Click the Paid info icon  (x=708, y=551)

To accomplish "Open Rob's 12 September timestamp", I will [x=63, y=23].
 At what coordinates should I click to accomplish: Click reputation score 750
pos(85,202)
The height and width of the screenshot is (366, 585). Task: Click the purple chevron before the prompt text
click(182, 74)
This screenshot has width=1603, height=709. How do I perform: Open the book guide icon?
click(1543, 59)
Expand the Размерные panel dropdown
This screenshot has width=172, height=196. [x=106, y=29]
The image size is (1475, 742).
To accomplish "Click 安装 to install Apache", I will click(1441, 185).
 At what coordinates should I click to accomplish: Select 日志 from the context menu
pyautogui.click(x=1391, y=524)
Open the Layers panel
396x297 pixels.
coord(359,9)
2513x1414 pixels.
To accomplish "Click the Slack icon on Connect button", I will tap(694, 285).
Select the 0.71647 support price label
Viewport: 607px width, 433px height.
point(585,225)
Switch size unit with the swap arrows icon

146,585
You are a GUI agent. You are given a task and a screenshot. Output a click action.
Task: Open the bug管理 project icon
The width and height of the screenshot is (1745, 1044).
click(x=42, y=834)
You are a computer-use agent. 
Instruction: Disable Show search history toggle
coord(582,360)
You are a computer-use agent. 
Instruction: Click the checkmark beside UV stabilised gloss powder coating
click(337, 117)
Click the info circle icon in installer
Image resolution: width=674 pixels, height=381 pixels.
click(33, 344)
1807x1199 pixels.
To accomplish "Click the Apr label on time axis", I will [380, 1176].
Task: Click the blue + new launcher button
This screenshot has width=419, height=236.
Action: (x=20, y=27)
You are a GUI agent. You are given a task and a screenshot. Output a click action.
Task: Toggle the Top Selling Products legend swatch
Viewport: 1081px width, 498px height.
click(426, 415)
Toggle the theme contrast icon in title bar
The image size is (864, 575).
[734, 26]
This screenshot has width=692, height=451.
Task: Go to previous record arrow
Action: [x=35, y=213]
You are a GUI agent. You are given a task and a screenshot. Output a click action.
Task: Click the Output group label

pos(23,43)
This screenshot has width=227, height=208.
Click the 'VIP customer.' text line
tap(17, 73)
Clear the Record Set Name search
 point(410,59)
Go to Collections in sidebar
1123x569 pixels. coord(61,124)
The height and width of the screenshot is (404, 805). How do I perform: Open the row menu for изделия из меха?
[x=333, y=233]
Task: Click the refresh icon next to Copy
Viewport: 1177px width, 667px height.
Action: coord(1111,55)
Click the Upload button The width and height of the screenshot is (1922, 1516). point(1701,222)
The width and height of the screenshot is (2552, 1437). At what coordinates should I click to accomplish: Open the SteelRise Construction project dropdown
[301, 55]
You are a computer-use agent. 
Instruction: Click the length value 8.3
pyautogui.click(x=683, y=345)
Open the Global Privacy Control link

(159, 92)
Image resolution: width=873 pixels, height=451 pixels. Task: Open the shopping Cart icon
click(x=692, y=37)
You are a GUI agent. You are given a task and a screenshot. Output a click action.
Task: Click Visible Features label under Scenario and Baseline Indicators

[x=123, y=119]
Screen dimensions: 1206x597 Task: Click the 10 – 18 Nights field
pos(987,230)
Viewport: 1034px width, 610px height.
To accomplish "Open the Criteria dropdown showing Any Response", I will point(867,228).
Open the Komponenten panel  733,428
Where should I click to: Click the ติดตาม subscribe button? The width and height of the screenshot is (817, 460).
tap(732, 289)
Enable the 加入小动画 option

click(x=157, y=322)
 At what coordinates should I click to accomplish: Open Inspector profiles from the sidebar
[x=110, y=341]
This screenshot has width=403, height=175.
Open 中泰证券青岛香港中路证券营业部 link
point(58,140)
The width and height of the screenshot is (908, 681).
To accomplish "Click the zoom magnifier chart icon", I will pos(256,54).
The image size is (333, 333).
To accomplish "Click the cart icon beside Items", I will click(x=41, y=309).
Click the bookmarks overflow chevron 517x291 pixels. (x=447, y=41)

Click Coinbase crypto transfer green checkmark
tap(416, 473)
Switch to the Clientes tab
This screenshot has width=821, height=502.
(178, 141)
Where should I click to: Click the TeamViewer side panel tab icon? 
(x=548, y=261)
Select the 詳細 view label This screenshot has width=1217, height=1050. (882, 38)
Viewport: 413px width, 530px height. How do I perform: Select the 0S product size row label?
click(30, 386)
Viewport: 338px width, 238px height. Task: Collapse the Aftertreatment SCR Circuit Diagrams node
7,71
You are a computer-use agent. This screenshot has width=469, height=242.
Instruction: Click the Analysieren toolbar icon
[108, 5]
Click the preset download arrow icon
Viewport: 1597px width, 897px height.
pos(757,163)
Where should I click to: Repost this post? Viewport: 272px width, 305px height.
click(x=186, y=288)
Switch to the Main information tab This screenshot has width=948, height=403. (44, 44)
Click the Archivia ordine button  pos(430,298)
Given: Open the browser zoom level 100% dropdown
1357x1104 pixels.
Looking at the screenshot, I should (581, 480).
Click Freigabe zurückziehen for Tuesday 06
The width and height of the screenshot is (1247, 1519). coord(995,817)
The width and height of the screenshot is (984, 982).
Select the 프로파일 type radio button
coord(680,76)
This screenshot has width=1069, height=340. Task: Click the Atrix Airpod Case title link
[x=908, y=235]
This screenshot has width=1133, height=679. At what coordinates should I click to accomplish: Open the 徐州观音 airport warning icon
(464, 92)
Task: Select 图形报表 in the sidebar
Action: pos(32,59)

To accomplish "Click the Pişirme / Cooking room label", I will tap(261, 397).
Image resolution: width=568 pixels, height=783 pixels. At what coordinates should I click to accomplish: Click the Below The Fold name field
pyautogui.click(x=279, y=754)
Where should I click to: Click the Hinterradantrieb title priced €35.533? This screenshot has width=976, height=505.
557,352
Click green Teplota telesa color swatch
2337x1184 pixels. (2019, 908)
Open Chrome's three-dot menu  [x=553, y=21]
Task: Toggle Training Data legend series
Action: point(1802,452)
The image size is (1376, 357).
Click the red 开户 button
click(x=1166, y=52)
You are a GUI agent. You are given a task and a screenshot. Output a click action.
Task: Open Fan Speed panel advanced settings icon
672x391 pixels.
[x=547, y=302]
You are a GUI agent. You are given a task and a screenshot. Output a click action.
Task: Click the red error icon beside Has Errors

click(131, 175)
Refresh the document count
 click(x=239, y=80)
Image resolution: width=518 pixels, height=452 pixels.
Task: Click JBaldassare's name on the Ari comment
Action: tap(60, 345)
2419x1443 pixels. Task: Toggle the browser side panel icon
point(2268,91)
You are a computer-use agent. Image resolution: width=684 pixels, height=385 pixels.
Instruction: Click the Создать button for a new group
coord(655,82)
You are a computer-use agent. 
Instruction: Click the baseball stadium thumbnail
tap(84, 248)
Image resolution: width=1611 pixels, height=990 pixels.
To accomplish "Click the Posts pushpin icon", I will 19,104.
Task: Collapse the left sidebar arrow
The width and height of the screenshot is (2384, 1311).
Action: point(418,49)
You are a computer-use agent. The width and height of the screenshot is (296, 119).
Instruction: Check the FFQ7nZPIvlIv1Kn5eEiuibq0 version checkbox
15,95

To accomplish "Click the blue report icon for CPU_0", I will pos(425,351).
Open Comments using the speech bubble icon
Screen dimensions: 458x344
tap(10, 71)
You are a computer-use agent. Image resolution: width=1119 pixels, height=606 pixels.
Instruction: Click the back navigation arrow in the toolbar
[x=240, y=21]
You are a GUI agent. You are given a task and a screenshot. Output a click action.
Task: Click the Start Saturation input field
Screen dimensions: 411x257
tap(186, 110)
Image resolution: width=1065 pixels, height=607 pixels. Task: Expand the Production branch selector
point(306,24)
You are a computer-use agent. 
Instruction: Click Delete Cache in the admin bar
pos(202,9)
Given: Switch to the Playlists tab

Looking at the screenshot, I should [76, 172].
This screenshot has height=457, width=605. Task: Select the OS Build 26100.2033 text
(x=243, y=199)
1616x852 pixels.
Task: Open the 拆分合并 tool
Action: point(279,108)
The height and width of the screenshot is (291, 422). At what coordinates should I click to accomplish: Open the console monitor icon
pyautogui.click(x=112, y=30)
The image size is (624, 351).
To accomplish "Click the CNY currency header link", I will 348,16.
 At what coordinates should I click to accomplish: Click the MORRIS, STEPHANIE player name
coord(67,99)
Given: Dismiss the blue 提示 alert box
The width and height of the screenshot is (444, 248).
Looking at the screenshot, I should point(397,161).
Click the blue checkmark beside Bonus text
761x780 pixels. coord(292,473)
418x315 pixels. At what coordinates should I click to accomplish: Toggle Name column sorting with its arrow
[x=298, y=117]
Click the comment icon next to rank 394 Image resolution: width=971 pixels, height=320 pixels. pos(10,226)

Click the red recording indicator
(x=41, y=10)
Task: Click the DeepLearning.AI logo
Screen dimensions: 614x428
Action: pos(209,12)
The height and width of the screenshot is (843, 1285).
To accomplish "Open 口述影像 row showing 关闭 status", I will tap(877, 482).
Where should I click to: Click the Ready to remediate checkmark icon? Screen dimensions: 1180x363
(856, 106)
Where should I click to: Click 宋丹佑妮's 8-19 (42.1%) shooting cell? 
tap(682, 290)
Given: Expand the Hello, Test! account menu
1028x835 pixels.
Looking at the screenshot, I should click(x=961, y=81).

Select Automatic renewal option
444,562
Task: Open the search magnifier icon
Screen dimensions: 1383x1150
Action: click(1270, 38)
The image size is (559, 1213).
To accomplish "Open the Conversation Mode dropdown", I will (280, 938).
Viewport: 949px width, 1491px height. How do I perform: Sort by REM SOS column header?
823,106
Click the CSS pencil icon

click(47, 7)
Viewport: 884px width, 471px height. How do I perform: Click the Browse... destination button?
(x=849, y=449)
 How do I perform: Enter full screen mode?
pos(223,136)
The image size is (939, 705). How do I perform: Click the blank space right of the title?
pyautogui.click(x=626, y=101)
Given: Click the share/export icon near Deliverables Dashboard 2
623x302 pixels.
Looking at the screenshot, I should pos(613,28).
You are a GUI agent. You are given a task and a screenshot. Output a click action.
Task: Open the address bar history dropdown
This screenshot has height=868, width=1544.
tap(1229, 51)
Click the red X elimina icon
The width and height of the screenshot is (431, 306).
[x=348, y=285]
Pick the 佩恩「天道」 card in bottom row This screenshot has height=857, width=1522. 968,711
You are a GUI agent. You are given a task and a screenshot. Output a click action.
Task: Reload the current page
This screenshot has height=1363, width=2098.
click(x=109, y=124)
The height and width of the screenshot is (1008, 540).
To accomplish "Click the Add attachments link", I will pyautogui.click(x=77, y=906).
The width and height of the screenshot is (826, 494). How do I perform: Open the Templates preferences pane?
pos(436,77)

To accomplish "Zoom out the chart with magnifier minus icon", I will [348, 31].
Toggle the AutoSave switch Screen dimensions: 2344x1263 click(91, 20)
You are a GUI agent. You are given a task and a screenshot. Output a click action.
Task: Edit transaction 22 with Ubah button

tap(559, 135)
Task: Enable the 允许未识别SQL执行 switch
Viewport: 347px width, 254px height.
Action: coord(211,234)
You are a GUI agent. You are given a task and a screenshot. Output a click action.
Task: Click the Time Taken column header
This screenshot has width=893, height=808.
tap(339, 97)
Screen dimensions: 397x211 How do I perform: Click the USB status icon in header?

● ● ●

What you are asked to do> Copy the rows above verbatim, from the first row through the row containing "click(182, 74)", including both of those rows.

Problem solution>
Click the Paid info icon  (x=708, y=551)

To accomplish "Open Rob's 12 September timestamp", I will [x=63, y=23].
 At what coordinates should I click to accomplish: Click reputation score 750
pos(85,202)
The height and width of the screenshot is (366, 585). Task: Click the purple chevron before the prompt text
click(182, 74)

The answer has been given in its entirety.